● DATA TO PROCESS

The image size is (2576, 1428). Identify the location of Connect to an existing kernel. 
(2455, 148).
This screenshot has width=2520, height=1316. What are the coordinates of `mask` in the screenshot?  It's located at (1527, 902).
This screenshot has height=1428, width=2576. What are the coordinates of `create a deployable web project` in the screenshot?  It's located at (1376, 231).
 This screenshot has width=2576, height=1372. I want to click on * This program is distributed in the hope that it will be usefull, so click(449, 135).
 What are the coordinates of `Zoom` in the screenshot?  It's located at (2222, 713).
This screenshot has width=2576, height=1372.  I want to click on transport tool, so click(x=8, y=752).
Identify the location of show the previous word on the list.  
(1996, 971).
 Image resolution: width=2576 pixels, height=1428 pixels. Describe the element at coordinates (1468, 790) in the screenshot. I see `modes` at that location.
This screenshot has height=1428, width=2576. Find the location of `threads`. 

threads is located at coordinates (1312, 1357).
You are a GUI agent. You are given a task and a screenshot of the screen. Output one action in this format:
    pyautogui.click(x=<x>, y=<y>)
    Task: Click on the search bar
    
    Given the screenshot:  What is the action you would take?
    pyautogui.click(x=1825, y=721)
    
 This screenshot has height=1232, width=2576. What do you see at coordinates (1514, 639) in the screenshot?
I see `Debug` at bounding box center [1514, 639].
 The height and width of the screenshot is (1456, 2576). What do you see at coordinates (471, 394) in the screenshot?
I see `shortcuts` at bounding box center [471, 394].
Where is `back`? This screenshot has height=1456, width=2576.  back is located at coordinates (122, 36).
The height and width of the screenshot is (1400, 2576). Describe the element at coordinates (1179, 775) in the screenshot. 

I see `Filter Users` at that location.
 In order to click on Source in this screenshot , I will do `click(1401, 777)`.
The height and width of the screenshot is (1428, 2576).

● REQUIREMENT
Pull out every line from the records above that contains the string "located", treating uppercase and lowercase letters as distinct.

● WRITTEN ANSWER
This screenshot has width=2520, height=1316. What are the coordinates of `mask` in the screenshot?  It's located at (1527, 902).
This screenshot has height=1428, width=2576. What are the coordinates of `create a deployable web project` in the screenshot?  It's located at (1376, 231).
 What are the coordinates of `Zoom` in the screenshot?  It's located at (2222, 713).
threads is located at coordinates (1312, 1357).
Where is `back`? This screenshot has height=1456, width=2576.  back is located at coordinates (122, 36).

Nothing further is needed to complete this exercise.